I sit in the quiet church where my best friends were both married, and watch as new faces replace us. A generation of nieces and nephews come of age, gathering to say goodbye to their grandma, the mother of my dear friend, Lou.
I feel the wheel turning, and notice an elder woman sitting in a pew off to the side. Will that be one of us some day?
I like funerals. I like the ritual of tending the passing of a loved one. And even though I’m not a Catholic, my days in parochial schools make the swinging of the thurible above the coffin a warm familiar, as I take in the smell of incense.
The deceased apparently liked funerals too. Once she lost her faculties. “We had to stop taking Mom to funerals,” Lou tells me. “She thought they were parties.”
I gulp, wondering about my own affinity. Despite the loss, I am filled with joy to see so many dearly familiar faces from my past; since grief is something I don’t typically share in public.
I have to admit that I am a little disappointed to find that I wasn’t the only one who was so warmly received. Apparently Mrs. O. was a second Mom to many more than me.
“She forgot how to do everything,” my friend says “How to get to get dressed; how to eat. But every time she saw me, she told me that I was perfect.
She forget how to do everything… except how to love.”
What a legacy. To loose everything, but your ability to love.
My eyes turn from the altar to the pews where the grandchildren weep with loss.
What a testimony of her love, and of the family she nurtured.
I’ve watched this family love for over 30 years–through their guilt and worry and attachment–never failing to be in awe of their undying devotion.
My friend is the most devoted daughter, sister and mother that I know; and even on this day of burying her mother, she tends to the grief of others. She remains strong. She returns to her kindergarteners the next morning.
I have been infinitely blessed by this friendship.
When her brother steps up to the altar to read the intercessions, I am delighted by how fully Italian he is, and then tickled when his thick New York accent delivers an Irish poem,
May the road rise to meet ya. May the wind be always at your back. May the sun shine warm upon your face. May the rains fall soft upon your fields and until we meet again, May the Lord hold you in the palm of His hand.

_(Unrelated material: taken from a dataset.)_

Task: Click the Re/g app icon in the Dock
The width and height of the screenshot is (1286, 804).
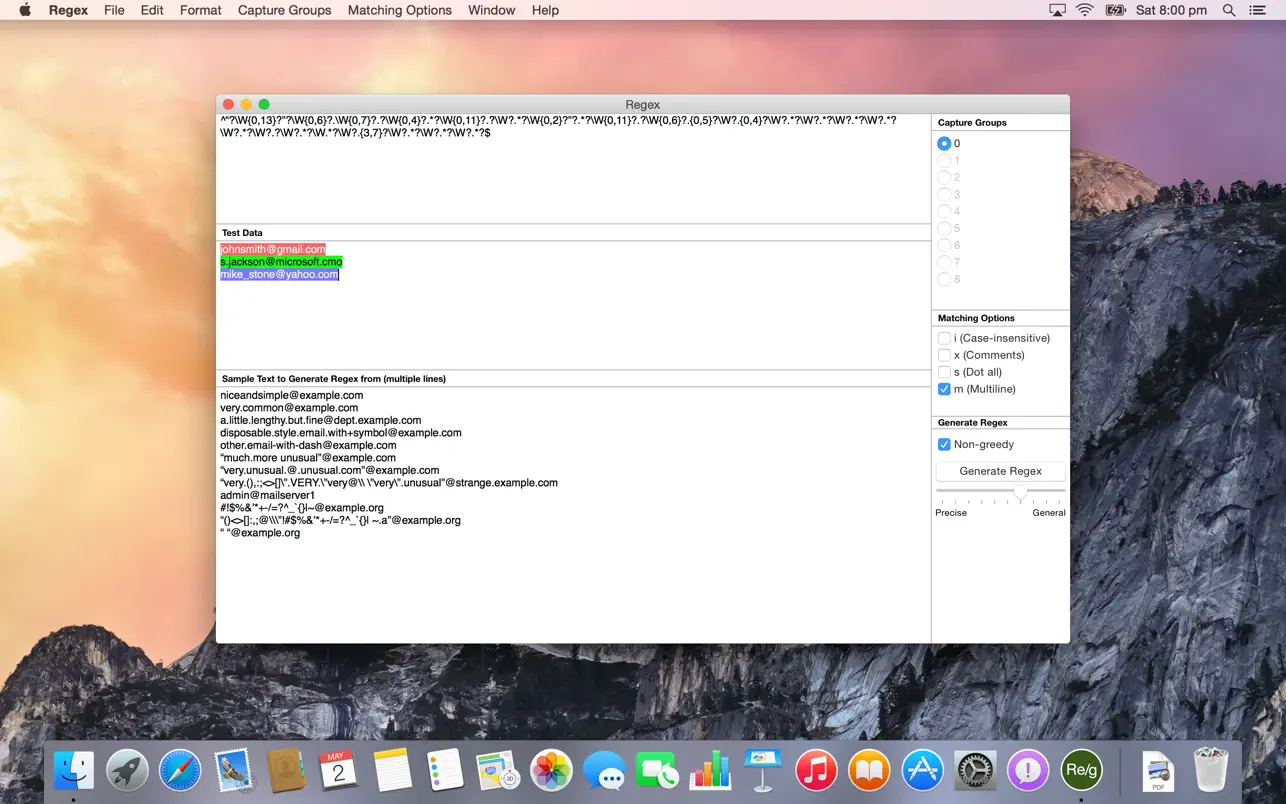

My hometown holds me in the palm of its hand this weekend. I drive by the ocean and the marsh and the homes where my family once lived. I soak up time with my sister and her children. I sit beside my father and let his leg brush mine. I hug my stepmother, pet my canine step-sister. This is enough, I think. (Once I needed so much more.)
I gobble up boardwalk pizza and Italian hoagies. I sniff the salt air. I visit with my in-laws. I unearth memories. I sense the absence of my mother like a shard of glass through my heart.
I notice that a nun in street clothes has replaced the altar boys beside the priest. I wonder if this is due to school (it’s a weekday) or scandal? As the elderly priest raises the Communion above his head, there is an almost imperceptible shutter at the presence of a woman on the stage which has long belonged to men.
I notice how much of the language of these familiar rites, excludes: “Those who believe…” and “He who follows in the name of the Lord...” and “We of the faith…”
I make a mental note to be sure my own funeral is inclusive, even of those who feel it necessary to separate. I realize that this will be tricky.
When it comes time to stand up for the bread and the wine, the separation is clearer. Those who remain in the pews have either missed confession–or worse–don’t belong. Even the name-tagged attendants from the funeral parlor bow their heads for the Body of Christ, making me wonder if “Catholicism” is a requirement of the job.
25 years ago, when I sat through the weekly Masses at Wildwood Catholic, I could hardly bear the length of it; but approaching 50, I know what a gift it is to sit and ponder.
And so, I take in the Homily, word for word, while opening myself up to all that is connected. Father talks of the inability of the disciples to recognize Jesus after He is risen. He contrasts their limited view with that of the women who were the first to speak of the Resurrection. (Outside, a car horn punctuates the gift of feminine receptivity.)
“This was the inspiration for Geri’s life,” the priest says, and I have no doubt it is true of Mrs. O.
My own loss is comforted when we are prompted to come to our knees on the familiar cushioned benches beneath each pew. For awhile I thought perhaps the Catholics had given up on the kneeling which once accompanied the standing and the sitting and the standing again.
I notice that the nun is the one who models what it is we are supposed to do–when we are to stand, to bow our heads, to kneel down. (Once this next generations passes, I wonder who will be left to guide us.)
I decide to have recycling at my own funeral, and even compost. I make a mental note to request potted plants so that there will be less waste. The lillies wrapped in pink foil at the foot of the altar are beautiful.
These reveries are disrupted when the priest tells us that it is time to “take our leave” of Geri.
I don’t know how Lou will do it. I don’t know how we got to be the grownups–burying our parents–whose lives in ours we once took for granted.
We proceed out of the church silent.
I watch my friend walk ahead, alongside her father, toward the limo at the head of the funeral procession, slipping her hand inside his.
Tears slide down my face, as I walk toward my own car with the Green Mountain tags and head “home.”